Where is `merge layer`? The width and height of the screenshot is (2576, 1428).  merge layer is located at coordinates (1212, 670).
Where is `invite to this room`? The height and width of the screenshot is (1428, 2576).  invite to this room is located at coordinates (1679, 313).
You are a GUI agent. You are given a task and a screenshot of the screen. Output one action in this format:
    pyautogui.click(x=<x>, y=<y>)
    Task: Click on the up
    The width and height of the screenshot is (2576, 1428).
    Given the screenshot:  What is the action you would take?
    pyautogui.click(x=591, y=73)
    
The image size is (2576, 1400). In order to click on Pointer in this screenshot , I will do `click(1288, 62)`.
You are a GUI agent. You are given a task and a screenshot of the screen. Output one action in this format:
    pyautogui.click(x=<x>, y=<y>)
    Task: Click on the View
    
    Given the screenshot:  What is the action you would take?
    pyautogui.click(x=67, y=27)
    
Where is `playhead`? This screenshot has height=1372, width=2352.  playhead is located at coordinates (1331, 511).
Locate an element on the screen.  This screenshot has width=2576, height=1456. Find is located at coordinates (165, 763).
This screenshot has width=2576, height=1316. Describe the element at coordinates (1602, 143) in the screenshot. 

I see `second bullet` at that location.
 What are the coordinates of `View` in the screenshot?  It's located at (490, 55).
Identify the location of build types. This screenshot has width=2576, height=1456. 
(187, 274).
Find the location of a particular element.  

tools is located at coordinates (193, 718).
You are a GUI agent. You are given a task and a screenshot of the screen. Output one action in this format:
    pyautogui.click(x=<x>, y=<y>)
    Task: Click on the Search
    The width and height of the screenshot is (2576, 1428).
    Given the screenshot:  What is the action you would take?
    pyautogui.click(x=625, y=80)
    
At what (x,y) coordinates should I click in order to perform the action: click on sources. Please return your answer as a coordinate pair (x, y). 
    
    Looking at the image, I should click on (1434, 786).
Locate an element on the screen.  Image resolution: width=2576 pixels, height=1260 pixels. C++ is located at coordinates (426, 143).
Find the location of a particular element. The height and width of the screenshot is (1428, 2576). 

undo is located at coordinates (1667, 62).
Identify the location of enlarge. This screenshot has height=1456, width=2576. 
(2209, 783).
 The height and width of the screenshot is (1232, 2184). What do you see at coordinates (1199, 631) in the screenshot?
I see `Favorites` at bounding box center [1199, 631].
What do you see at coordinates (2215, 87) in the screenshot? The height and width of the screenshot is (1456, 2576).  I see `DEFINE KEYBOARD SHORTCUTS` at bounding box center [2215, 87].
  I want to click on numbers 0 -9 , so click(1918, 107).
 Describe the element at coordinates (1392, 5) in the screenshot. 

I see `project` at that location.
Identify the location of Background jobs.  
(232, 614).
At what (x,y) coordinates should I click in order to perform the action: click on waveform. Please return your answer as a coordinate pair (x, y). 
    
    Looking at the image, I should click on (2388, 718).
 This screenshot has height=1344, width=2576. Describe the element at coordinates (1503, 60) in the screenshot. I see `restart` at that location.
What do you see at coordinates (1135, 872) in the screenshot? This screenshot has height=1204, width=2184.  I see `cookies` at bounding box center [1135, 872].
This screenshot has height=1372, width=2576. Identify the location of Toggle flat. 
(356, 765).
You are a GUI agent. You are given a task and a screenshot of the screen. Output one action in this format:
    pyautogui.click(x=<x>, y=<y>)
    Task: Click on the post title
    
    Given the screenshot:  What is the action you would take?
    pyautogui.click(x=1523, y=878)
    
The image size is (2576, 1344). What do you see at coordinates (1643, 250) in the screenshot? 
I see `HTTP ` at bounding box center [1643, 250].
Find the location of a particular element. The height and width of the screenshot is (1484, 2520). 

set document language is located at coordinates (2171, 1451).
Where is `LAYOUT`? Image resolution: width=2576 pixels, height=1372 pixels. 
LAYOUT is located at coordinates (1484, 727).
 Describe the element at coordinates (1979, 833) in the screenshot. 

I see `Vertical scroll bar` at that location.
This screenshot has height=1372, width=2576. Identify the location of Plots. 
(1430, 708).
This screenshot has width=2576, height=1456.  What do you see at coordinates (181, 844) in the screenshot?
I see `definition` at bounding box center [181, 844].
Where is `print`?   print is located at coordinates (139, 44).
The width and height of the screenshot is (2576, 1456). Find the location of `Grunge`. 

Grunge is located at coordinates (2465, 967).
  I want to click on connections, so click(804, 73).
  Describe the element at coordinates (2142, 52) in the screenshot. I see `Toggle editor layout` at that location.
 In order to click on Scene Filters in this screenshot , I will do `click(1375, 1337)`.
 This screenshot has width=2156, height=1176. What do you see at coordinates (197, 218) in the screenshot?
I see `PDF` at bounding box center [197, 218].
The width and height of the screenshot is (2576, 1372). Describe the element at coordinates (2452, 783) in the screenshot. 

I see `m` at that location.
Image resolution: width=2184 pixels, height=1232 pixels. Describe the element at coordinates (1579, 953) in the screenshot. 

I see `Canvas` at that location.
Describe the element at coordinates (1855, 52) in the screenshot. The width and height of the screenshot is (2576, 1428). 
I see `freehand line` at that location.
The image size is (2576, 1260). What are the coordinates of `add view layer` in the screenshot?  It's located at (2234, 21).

**Task brief**
Reproduce every one of the records above word for word, from the first line to the last.

**Answer to this task**
Where is `merge layer`? The width and height of the screenshot is (2576, 1428).  merge layer is located at coordinates (1212, 670).
Where is `invite to this room`? The height and width of the screenshot is (1428, 2576).  invite to this room is located at coordinates (1679, 313).
You are a GUI agent. You are given a task and a screenshot of the screen. Output one action in this format:
    pyautogui.click(x=<x>, y=<y>)
    Task: Click on the up
    The width and height of the screenshot is (2576, 1428).
    Given the screenshot:  What is the action you would take?
    pyautogui.click(x=591, y=73)
    
The image size is (2576, 1400). In order to click on Pointer in this screenshot , I will do `click(1288, 62)`.
You are a GUI agent. You are given a task and a screenshot of the screen. Output one action in this format:
    pyautogui.click(x=<x>, y=<y>)
    Task: Click on the View
    
    Given the screenshot:  What is the action you would take?
    pyautogui.click(x=67, y=27)
    
Where is `playhead`? This screenshot has height=1372, width=2352.  playhead is located at coordinates (1331, 511).
Locate an element on the screen.  This screenshot has width=2576, height=1456. Find is located at coordinates (165, 763).
This screenshot has width=2576, height=1316. Describe the element at coordinates (1602, 143) in the screenshot. 

I see `second bullet` at that location.
 What are the coordinates of `View` in the screenshot?  It's located at (490, 55).
Identify the location of build types. This screenshot has width=2576, height=1456. 
(187, 274).
Find the location of a particular element.  

tools is located at coordinates (193, 718).
You are a GUI agent. You are given a task and a screenshot of the screen. Output one action in this format:
    pyautogui.click(x=<x>, y=<y>)
    Task: Click on the Search
    The width and height of the screenshot is (2576, 1428).
    Given the screenshot:  What is the action you would take?
    pyautogui.click(x=625, y=80)
    
At what (x,y) coordinates should I click in order to perform the action: click on sources. Please return your answer as a coordinate pair (x, y). 
    
    Looking at the image, I should click on (1434, 786).
Locate an element on the screen.  Image resolution: width=2576 pixels, height=1260 pixels. C++ is located at coordinates (426, 143).
Find the location of a particular element. The height and width of the screenshot is (1428, 2576). 

undo is located at coordinates (1667, 62).
Identify the location of enlarge. This screenshot has height=1456, width=2576. 
(2209, 783).
 The height and width of the screenshot is (1232, 2184). What do you see at coordinates (1199, 631) in the screenshot?
I see `Favorites` at bounding box center [1199, 631].
What do you see at coordinates (2215, 87) in the screenshot? The height and width of the screenshot is (1456, 2576).  I see `DEFINE KEYBOARD SHORTCUTS` at bounding box center [2215, 87].
  I want to click on numbers 0 -9 , so click(1918, 107).
 Describe the element at coordinates (1392, 5) in the screenshot. 

I see `project` at that location.
Identify the location of Background jobs.  
(232, 614).
At what (x,y) coordinates should I click in order to perform the action: click on waveform. Please return your answer as a coordinate pair (x, y). 
    
    Looking at the image, I should click on (2388, 718).
 This screenshot has height=1344, width=2576. Describe the element at coordinates (1503, 60) in the screenshot. I see `restart` at that location.
What do you see at coordinates (1135, 872) in the screenshot? This screenshot has height=1204, width=2184.  I see `cookies` at bounding box center [1135, 872].
This screenshot has height=1372, width=2576. Identify the location of Toggle flat. 
(356, 765).
You are a GUI agent. You are given a task and a screenshot of the screen. Output one action in this format:
    pyautogui.click(x=<x>, y=<y>)
    Task: Click on the post title
    
    Given the screenshot:  What is the action you would take?
    pyautogui.click(x=1523, y=878)
    
The image size is (2576, 1344). What do you see at coordinates (1643, 250) in the screenshot? 
I see `HTTP ` at bounding box center [1643, 250].
Find the location of a particular element. The height and width of the screenshot is (1484, 2520). 

set document language is located at coordinates (2171, 1451).
Where is `LAYOUT`? Image resolution: width=2576 pixels, height=1372 pixels. 
LAYOUT is located at coordinates (1484, 727).
 Describe the element at coordinates (1979, 833) in the screenshot. 

I see `Vertical scroll bar` at that location.
This screenshot has height=1372, width=2576. Identify the location of Plots. 
(1430, 708).
This screenshot has width=2576, height=1456.  What do you see at coordinates (181, 844) in the screenshot?
I see `definition` at bounding box center [181, 844].
Where is `print`?   print is located at coordinates (139, 44).
The width and height of the screenshot is (2576, 1456). Find the location of `Grunge`. 

Grunge is located at coordinates (2465, 967).
  I want to click on connections, so click(804, 73).
  Describe the element at coordinates (2142, 52) in the screenshot. I see `Toggle editor layout` at that location.
 In order to click on Scene Filters in this screenshot , I will do `click(1375, 1337)`.
 This screenshot has width=2156, height=1176. What do you see at coordinates (197, 218) in the screenshot?
I see `PDF` at bounding box center [197, 218].
The width and height of the screenshot is (2576, 1372). Describe the element at coordinates (2452, 783) in the screenshot. 

I see `m` at that location.
Image resolution: width=2184 pixels, height=1232 pixels. Describe the element at coordinates (1579, 953) in the screenshot. 

I see `Canvas` at that location.
Describe the element at coordinates (1855, 52) in the screenshot. The width and height of the screenshot is (2576, 1428). 
I see `freehand line` at that location.
The image size is (2576, 1260). What are the coordinates of `add view layer` in the screenshot?  It's located at (2234, 21).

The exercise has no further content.